▶ _Exercise aim_
Output the data unchanged and complete, minus the images.

Stored data entries

= = = =

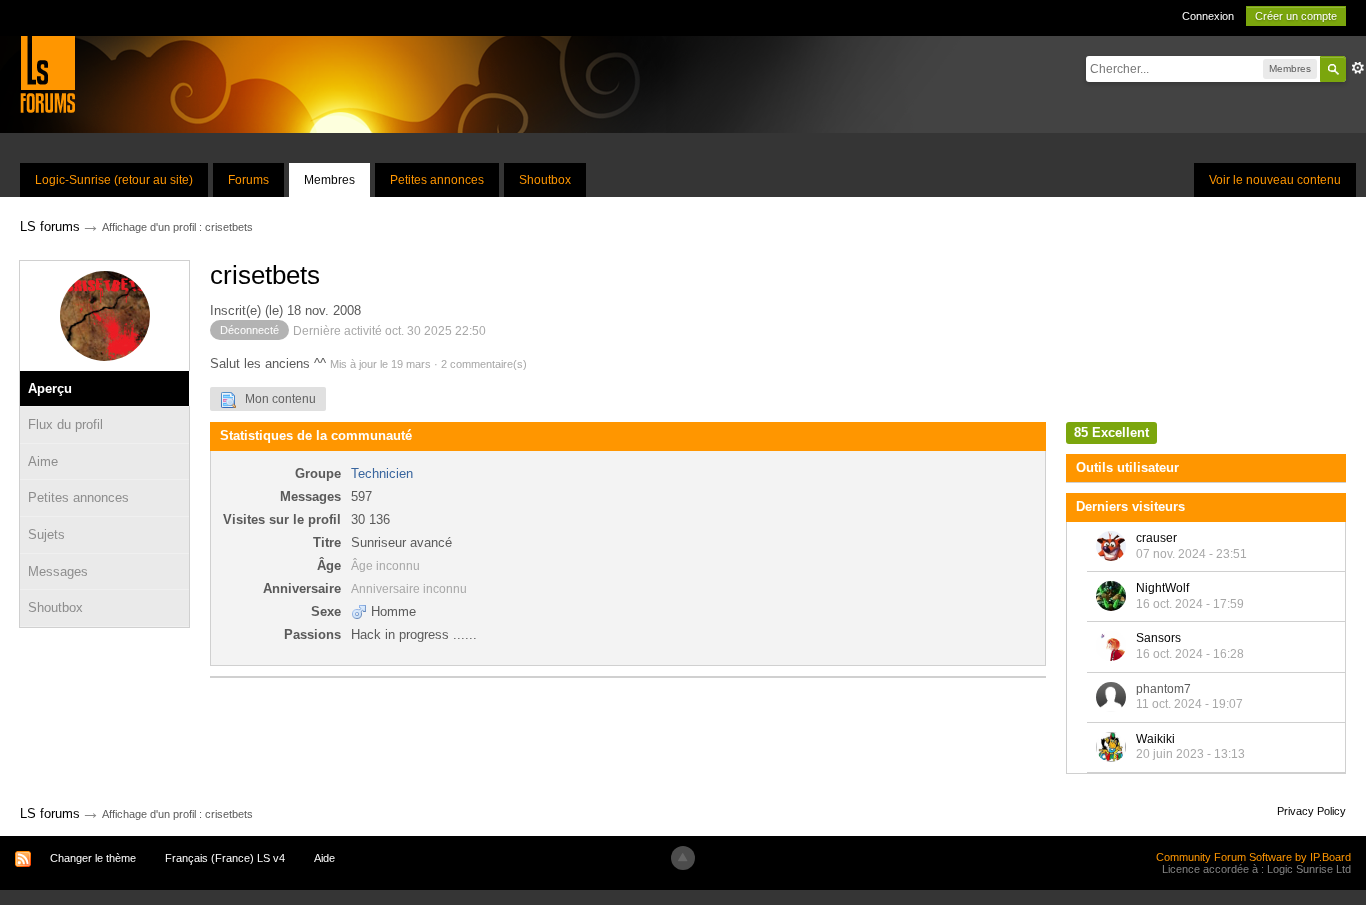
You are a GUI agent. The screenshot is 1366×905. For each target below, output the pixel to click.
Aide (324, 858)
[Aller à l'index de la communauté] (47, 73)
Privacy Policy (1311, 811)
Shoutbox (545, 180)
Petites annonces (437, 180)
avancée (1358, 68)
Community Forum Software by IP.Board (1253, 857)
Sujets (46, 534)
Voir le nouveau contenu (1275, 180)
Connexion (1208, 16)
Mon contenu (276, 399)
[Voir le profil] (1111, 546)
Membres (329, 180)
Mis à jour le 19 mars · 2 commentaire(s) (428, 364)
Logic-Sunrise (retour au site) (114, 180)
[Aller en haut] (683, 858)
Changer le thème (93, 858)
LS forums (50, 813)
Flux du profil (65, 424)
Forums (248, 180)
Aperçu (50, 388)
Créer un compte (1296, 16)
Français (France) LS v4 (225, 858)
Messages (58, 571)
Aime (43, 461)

= = = =

▶ _Answer for the task_
You are a GUI agent. The screenshot is 1366×905. For each target below, output the pixel to click.
Aide (324, 858)
[Aller à l'index de la communauté] (47, 73)
Privacy Policy (1311, 811)
Shoutbox (545, 180)
Petites annonces (437, 180)
avancée (1358, 68)
Community Forum Software by IP.Board (1253, 857)
Sujets (46, 534)
Voir le nouveau contenu (1275, 180)
Connexion (1208, 16)
Mon contenu (276, 399)
[Voir le profil] (1111, 546)
Membres (329, 180)
Mis à jour le 19 mars · 2 commentaire(s) (428, 364)
Logic-Sunrise (retour au site) (114, 180)
[Aller en haut] (683, 858)
Changer le thème (93, 858)
LS forums (50, 813)
Flux du profil (65, 424)
Forums (248, 180)
Aperçu (50, 388)
Créer un compte (1296, 16)
Français (France) LS v4 (225, 858)
Messages (58, 571)
Aime (43, 461)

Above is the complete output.